On Wed, Nov 18 2020, Hillf Danton wrote:

> On Wed, 18 Nov 2020 16:11:44 +1100 NeilBrown wrote:
>> On Wed, Nov 18 2020, Hillf Danton wrote:
>> ...
>> I don't think this is a good idea.
>
> Let me add a few more words.
>
>> cond_resched() is expected to be called often.  Adding all this extra
>
> They are those only invoked in concurrency-managed worker contexts and
> are thus supposed to be less often than thought; what is more the callers
> know what they are doing if a schedule() follows up, needless to say it
> is an ant-antenna-size add-in to check WORKER_CPU_INTENSIVE given
> 	WARN_ON_ONCE(workqueue_mustnt_use_cpu())
> added in cond_resched().

"supposed to be less often" is the central point here.
Because the facts are that they sometime happen with high frequency
despite what is "supposed" to happen.
Either the assumption that CM-workers don't call cond_resched() is
wrong, or the code that schedules such workers on CM-queues is wrong.

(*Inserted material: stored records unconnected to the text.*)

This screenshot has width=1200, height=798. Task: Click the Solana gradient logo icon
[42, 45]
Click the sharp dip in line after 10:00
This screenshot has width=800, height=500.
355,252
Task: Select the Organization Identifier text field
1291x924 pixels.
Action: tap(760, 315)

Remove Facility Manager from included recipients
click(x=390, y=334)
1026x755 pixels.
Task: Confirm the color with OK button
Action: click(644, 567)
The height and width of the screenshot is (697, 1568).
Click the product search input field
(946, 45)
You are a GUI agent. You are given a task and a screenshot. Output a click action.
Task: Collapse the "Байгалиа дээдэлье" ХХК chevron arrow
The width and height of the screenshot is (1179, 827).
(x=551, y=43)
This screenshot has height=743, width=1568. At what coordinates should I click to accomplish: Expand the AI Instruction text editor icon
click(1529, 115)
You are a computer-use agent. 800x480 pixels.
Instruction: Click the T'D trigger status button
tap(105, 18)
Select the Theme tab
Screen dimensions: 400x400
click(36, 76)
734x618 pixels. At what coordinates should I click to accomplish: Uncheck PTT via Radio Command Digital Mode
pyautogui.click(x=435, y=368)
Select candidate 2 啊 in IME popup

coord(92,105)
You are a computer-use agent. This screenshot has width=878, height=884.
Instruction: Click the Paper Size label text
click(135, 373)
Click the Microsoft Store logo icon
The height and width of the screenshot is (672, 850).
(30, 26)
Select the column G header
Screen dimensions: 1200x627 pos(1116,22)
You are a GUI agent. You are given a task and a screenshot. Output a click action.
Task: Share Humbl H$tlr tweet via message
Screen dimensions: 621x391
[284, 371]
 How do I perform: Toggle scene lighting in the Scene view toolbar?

I much prefer the perspective that the assumption is wrong.  If that is
agreed then we need to handle that circumstance without making
cond_resched() more expensive.
Note that adding WARN_ON_ONCE() does not make it more expensive as it is
only enabled with KERNEL_DEBUG (and WQ_WATCHDOG, though the particular
config option could be changed). It isn't needed in production.

If the workqueue maintainers are unmovable in the position that a
CM-workitem must not use excessive CPU ever, and so must not call
cond_resched(), then I can take that back to the NFS maintainers and
negotiate different workqueue settings.  But as I've said, I think this
is requiring the decision to be made in a place that is not well
positioned to make it.

Thanks,
NeilBrown